Here’s what happened.
At about 4am PDT, a defect in the Azure AD tenant provisioning system updated a DNS CNAME record to point to the Access Control 2.0 service front ends in the North Central US region instead of to our global load balancer. Because the North Central US region services ACS namespaces and does not service Azure AD tenants, authentication requests for Azure AD tenants worldwide started to fail with 404 “Not found”. Due to a separate defect in our synthetic monitoring system, our synthetic monitors continued to successfully probe Azure AD because they had cached connections to the correct datacenters that service Azure AD tenants.

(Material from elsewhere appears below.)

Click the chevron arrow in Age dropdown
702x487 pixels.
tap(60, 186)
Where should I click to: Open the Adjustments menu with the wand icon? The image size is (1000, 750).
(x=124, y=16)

At about 6am PDT we received the first reports of a problem and started our investigation, and by about 9am PDT we had corrected the CNAME entry and the recovery started. The Time To Live on the CNAME record in question is 60 minutes, thus recovery took about 60 mins as DNS resolvers around the world refreshed their caches. For the same reason, customers experienced the start of the problem at different times as their DNS resolvers refreshed their caches and picked up the erroneous CNAME record.
We have since taken action to mitigate the defect in the tenant provisioning system and have started work to update our synthetic monitoring system. During the incident there was no impact to Access Control 2.0 service availability and only Azure Active Directory tenants were affected. Affected scenarios included sign on to web applications using WS-Federation and SAML 2.0, requesting access tokens for calling the Graph API using OAuth 2.0, and certain Office 365 server-to-server functionality that uses OAuth 2.0. Some clients using OAuth 2.0 were unaffected, because they had cached access tokens with 12 hour lifetimes obtained before the incident and that did not need to be refreshed during the incident.
The incident was unrelated to the recent changes in Azure AD to update the claim set in security tokens and update the names of the service endpoints.
This service is in Preview and during this period we are continually testing the service so that we can identify and fix issues early, to avoid hitting these issues when the service reaches general availability. We apologize for any inconvenience this has caused our customers.